Approximately 70% of revenues is high margin application services revenues, 30% low margin professional services revenues. Think of the higher margins side as the software revenues and the lower margin side as the data service revenues.

2008 - Revenues were $105.7 million, a 68% increase over 2007. While MDSO did make an acquisition in 2008, nearly all the growth was organic and a result of increased customer base. Gross margins were 52%, an increase from 2007's 27%. Gross margins would be low for the software segment, except MDSO is not really a software operation. They are a combination on-demand software, data center, and electronic platform company. Operating expenses were staggering at 67% of revenues, an increase from 2007's 63%. If depreciation and amortization are removed, operating expense ratio was 59%. Folding out debt expense(as there will be no net debt post-ipo), MDSO's loss in 2007 was approximately $0.70 per share. This includes all depreciation, amortization and stock compensation expenses. As noted above, MDSO was slightly cash flow positive in 2009 overall, so this loss is a shade misleading. **To get a clearer picture here, one should fold out the depreciation and amortization expenses. Doing so, puts the net loss at $0.25 per share.

2009 - MDSO gives a very good '09 blueprint thanks to their 'expected to realize in '09' backlog count. Using that and first quarter results, total revenues for 2009 should be in the $140 - $150 million ballpark. This would be a strong 38% increase over 2008. MDSO continues to improve gross margins in their lower margin 'professional services' side as they add customers. Gross margins should increase to 64% for 2009, an increase from '08's 52%. As revenues have increased strongly, operating costs have remained flat the past four quarters. This is a nice positive as MDSO has been running 'hot' on GSA expenses the past few years as they've invested in growing their business. Total operating expense margin(including depreciation & amortization) should be 56%, a nice decrease from '08's 67%. Operating margins should be in the 8% ballpark. Due to the loss carryforwards noted above, MDSO's tax rate will be approximately 10%. Net margins should be 7% with earnings per share of $0.45. On a pricing of $12, MDSO would trade 27 X's 2009 earnings.

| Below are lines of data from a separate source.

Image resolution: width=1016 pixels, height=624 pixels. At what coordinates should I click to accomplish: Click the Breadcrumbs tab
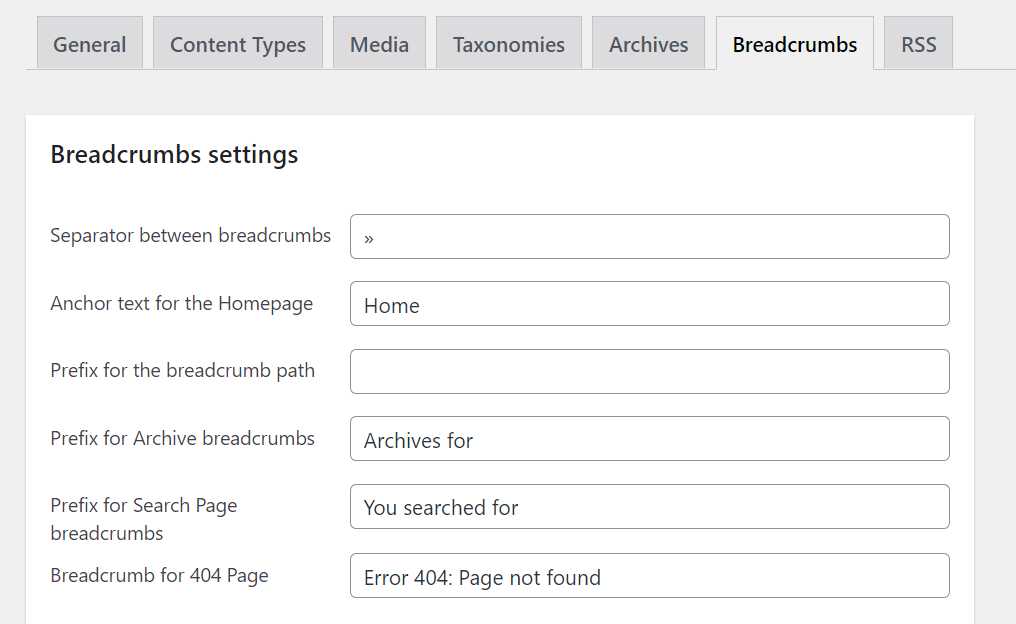coord(794,44)
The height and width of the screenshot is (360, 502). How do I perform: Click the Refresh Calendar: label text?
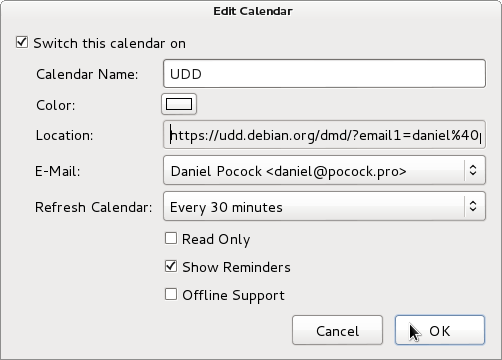[x=94, y=207]
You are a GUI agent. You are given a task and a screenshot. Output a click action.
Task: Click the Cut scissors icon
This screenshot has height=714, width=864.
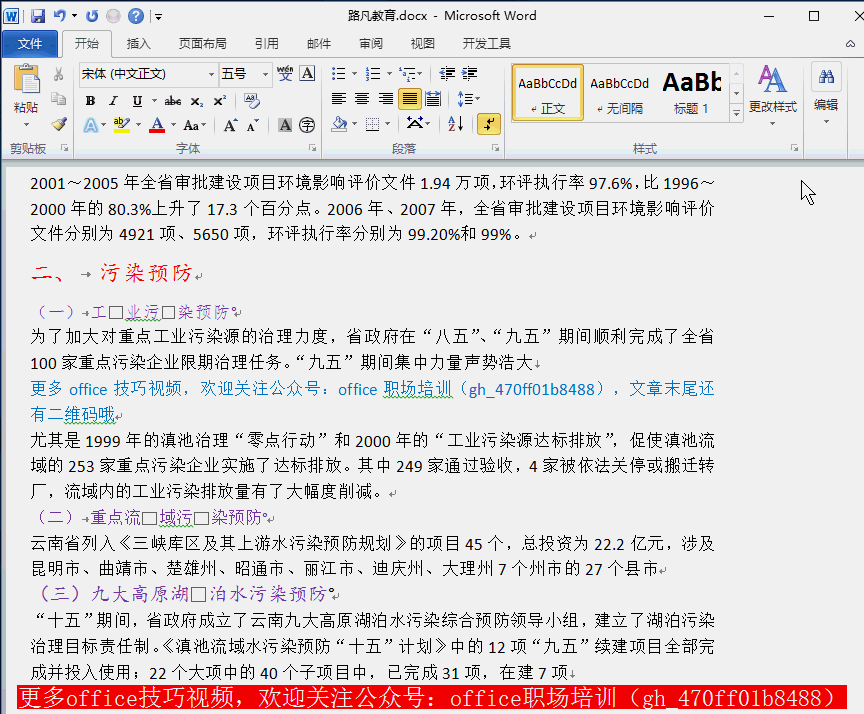59,75
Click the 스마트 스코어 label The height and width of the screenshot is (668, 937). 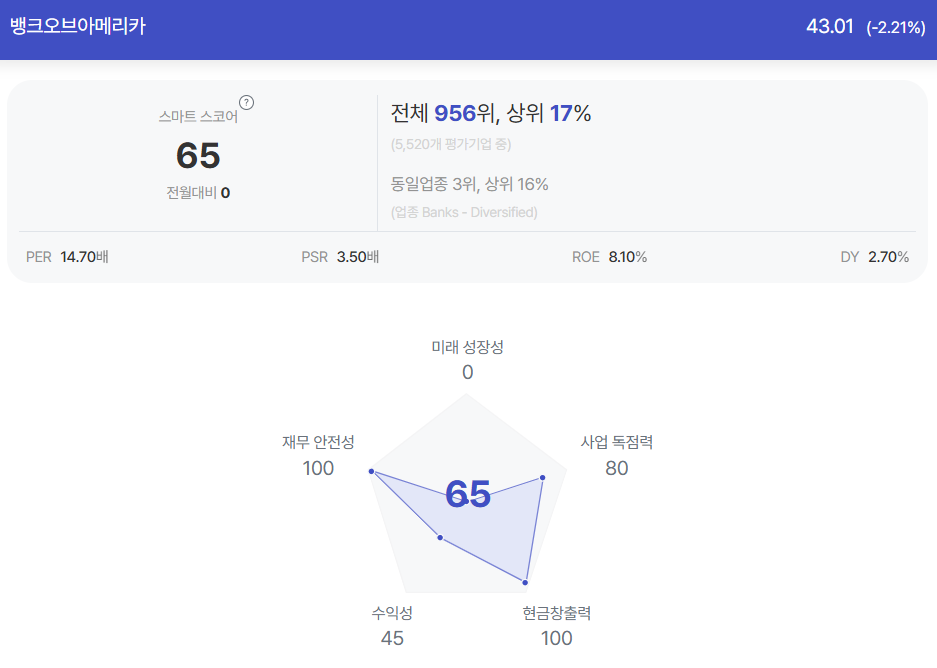198,116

As noted previously, this to me is a case in which folding out depreciation and amortization charges give us a better idea of overall cash flows. Folding out those charges(but keeping in stock compensation), earnings per share would be $0.88. If we normalized taxes (instead of the 10% rate), earnings per share folding out these charges would be $0.64. To me this number gives us a better picture of MDSO's 2009 operations.

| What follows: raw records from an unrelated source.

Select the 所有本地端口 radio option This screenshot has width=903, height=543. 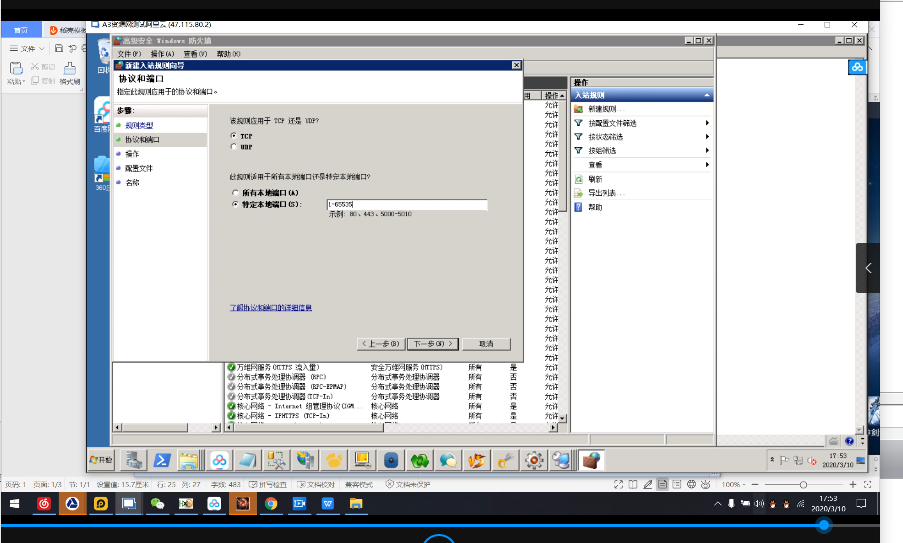pos(234,192)
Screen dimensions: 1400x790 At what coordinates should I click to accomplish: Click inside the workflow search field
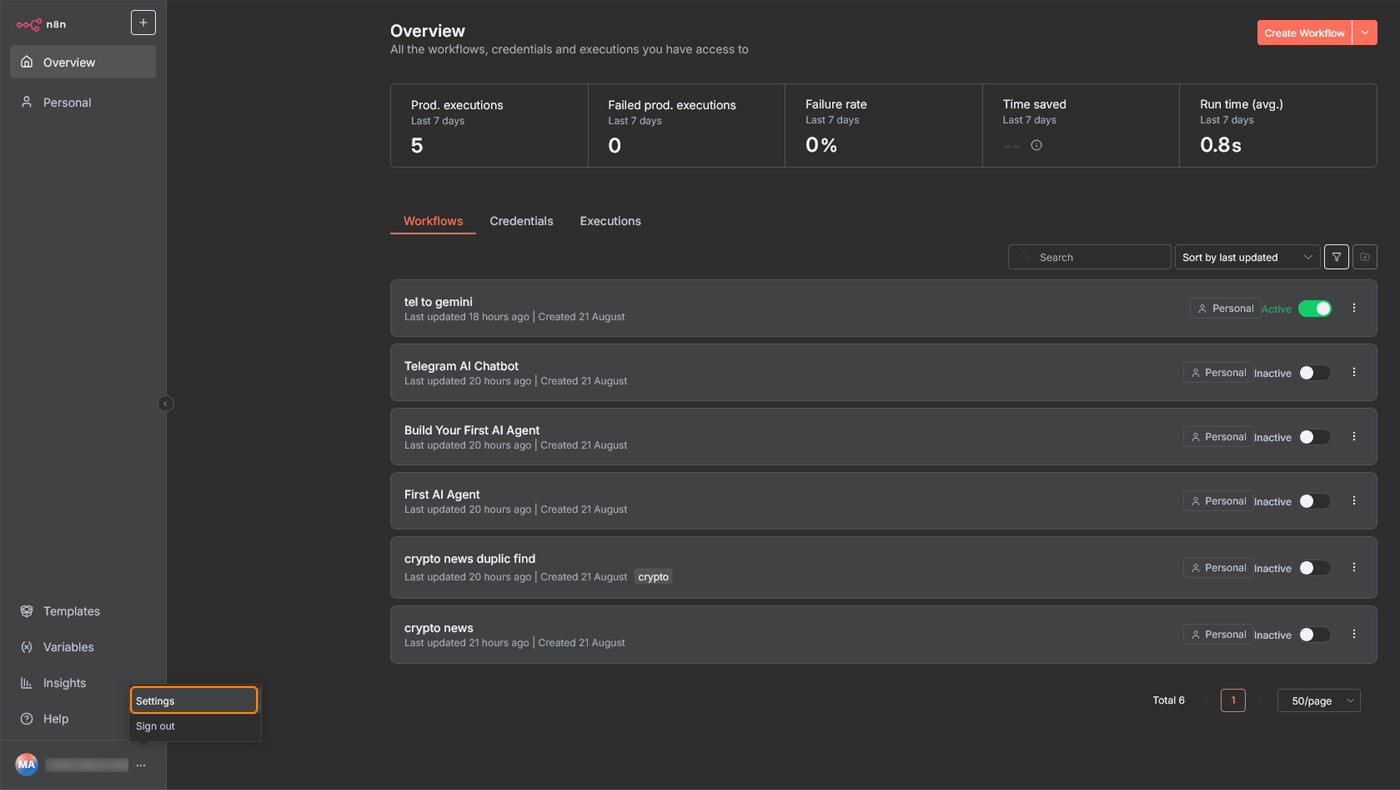tap(1089, 257)
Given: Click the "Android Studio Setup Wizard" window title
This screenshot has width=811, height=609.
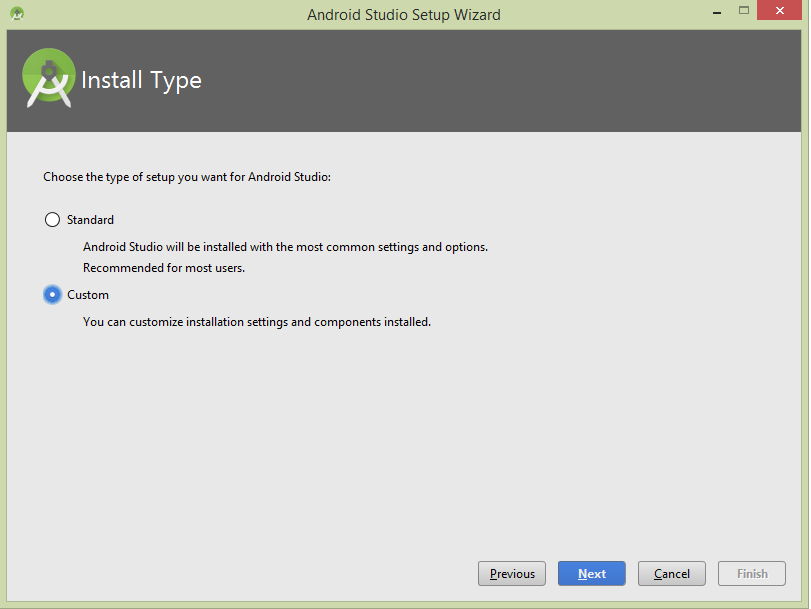Looking at the screenshot, I should coord(404,14).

MDSO is sort of a stealth ipo. Growth has been phenomenal over the past year amidst a sharp overall slowdown in the worldwide clinical trials segment. The GAAP earnings though look horrific for 2007 and 2008. However, MDSO is trending strongly in revenues, gross margins, operating margins and net margins each and every quarter and is quickly approaching a spot in which net earnings should look far better than the past. Factor in their actual cash flows are disguised a bit due to non-cash flow charges and this one has strong sleeper potential.

Biggest negative here is that the sector has not been strong and on the surface, first glance MDSO looks unimpressive.

Quick glance at MDSO's closest public comparable PFWD. PFWD is not a true pureplay comparable as their clinical trial offerings are just a segment of the overall business. Also ERES has a segment that competes with MDSO, however ERES has seen their business falter significantly overall the past few quarters unlike PFWD/MDSO.

PFWD - $675 million market cap. $3.5 per share in cash. PFWD currently trades 30 X's 2009 earnings estimates with an expected revenue growth rate of 24%.

Conclusion - I like this ipo. MDSO is trending very strongly on all metrics the past 6 quarters in a difficult environment for the clinical trials sector. If trends continue (and the sector just normalizes) MDSO will have a banner 2010. As always, this is a young company that spends heavily on operating expenses each quarter so any hiccup will be greatly magnified. However cash flows here are increasing impressively each quarter, and at a sub $300 million market cap, this is an easy recommend in range. Stealth ipo, looks unimpressive first glance but is trending very nicely into ipo.